**Data**.
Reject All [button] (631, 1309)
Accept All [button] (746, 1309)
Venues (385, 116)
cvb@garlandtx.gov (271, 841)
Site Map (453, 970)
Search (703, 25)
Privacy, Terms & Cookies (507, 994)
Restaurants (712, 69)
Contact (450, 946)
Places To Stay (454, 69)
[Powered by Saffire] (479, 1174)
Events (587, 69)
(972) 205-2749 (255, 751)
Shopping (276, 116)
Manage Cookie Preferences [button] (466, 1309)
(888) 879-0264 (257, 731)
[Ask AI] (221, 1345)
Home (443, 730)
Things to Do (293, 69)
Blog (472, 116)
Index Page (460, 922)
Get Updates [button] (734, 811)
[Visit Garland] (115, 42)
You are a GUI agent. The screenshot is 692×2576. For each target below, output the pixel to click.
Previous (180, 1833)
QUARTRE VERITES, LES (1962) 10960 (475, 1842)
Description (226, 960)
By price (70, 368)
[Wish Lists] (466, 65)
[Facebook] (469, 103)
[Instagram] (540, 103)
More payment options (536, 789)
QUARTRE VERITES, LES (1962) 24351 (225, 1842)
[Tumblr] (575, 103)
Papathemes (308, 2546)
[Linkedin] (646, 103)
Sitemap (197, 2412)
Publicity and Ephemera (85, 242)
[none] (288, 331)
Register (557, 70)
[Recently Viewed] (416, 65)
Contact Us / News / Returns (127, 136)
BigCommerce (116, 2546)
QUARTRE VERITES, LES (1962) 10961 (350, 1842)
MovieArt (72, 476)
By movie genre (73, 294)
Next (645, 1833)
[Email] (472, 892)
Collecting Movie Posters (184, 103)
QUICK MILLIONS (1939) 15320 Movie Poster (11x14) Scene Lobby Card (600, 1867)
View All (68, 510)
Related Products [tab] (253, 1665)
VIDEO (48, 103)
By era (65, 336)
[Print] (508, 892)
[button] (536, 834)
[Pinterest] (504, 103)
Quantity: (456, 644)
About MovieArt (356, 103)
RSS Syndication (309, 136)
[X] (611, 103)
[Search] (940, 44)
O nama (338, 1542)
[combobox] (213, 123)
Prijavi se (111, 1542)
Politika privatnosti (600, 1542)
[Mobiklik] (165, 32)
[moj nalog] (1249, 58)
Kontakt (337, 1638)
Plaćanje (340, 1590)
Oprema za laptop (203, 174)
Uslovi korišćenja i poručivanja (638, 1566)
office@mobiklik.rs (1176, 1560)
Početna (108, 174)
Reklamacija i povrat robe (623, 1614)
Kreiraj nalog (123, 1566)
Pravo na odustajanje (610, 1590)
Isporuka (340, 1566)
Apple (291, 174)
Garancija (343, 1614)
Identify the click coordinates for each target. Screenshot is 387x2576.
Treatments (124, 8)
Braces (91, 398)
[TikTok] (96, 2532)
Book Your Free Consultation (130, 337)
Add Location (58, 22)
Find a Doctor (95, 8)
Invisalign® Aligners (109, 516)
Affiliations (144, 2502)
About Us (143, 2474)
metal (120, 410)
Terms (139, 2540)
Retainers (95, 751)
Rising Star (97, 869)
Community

**Problem description**. What you write must be identical to the material above.

**Result of the task**.
Reject All [button] (631, 1309)
Accept All [button] (746, 1309)
Venues (385, 116)
cvb@garlandtx.gov (271, 841)
Site Map (453, 970)
Search (703, 25)
Privacy, Terms & Cookies (507, 994)
Restaurants (712, 69)
Contact (450, 946)
Places To Stay (454, 69)
[Powered by Saffire] (479, 1174)
Events (587, 69)
(972) 205-2749 (255, 751)
Shopping (276, 116)
Manage Cookie Preferences [button] (466, 1309)
(888) 879-0264 (257, 731)
[Ask AI] (221, 1345)
Home (443, 730)
Things to Do (293, 69)
Blog (472, 116)
Index Page (460, 922)
Get Updates [button] (734, 811)
[Visit Garland] (115, 42)
You are a GUI agent. The screenshot is 692×2576. For each target below, output the pixel to click.
Previous (180, 1833)
QUARTRE VERITES, LES (1962) 10960 (475, 1842)
Description (226, 960)
By price (70, 368)
[Wish Lists] (466, 65)
[Facebook] (469, 103)
[Instagram] (540, 103)
More payment options (536, 789)
QUARTRE VERITES, LES (1962) 24351 (225, 1842)
[Tumblr] (575, 103)
Papathemes (308, 2546)
[Linkedin] (646, 103)
Sitemap (197, 2412)
Publicity and Ephemera (85, 242)
[none] (288, 331)
Register (557, 70)
[Recently Viewed] (416, 65)
Contact Us / News / Returns (127, 136)
BigCommerce (116, 2546)
QUARTRE VERITES, LES (1962) 10961 (350, 1842)
MovieArt (72, 476)
By movie genre (73, 294)
Next (645, 1833)
[Email] (472, 892)
Collecting Movie Posters (184, 103)
QUICK MILLIONS (1939) 15320 Movie Poster (11x14) Scene Lobby Card (600, 1867)
View All (68, 510)
Related Products [tab] (253, 1665)
VIDEO (48, 103)
By era (65, 336)
[Print] (508, 892)
[button] (536, 834)
[Pinterest] (504, 103)
Quantity: (456, 644)
About MovieArt (356, 103)
RSS Syndication (309, 136)
[X] (611, 103)
[Search] (940, 44)
O nama (338, 1542)
[combobox] (213, 123)
Prijavi se (111, 1542)
Politika privatnosti (600, 1542)
[Mobiklik] (165, 32)
[moj nalog] (1249, 58)
Kontakt (337, 1638)
Plaćanje (340, 1590)
Oprema za laptop (203, 174)
Uslovi korišćenja i poručivanja (638, 1566)
office@mobiklik.rs (1176, 1560)
Početna (108, 174)
Reklamacija i povrat robe (623, 1614)
Kreiraj nalog (123, 1566)
Pravo na odustajanje (610, 1590)
Isporuka (340, 1566)
Apple (291, 174)
Garancija (343, 1614)
Identify the click coordinates for each target. Screenshot is 387x2576.
Treatments (124, 8)
Braces (91, 398)
[TikTok] (96, 2532)
Book Your Free Consultation (130, 337)
Add Location (58, 22)
Find a Doctor (95, 8)
Invisalign® Aligners (109, 516)
Affiliations (144, 2502)
About Us (143, 2474)
metal (120, 410)
Terms (139, 2540)
Retainers (95, 751)
Rising Star (97, 869)
Community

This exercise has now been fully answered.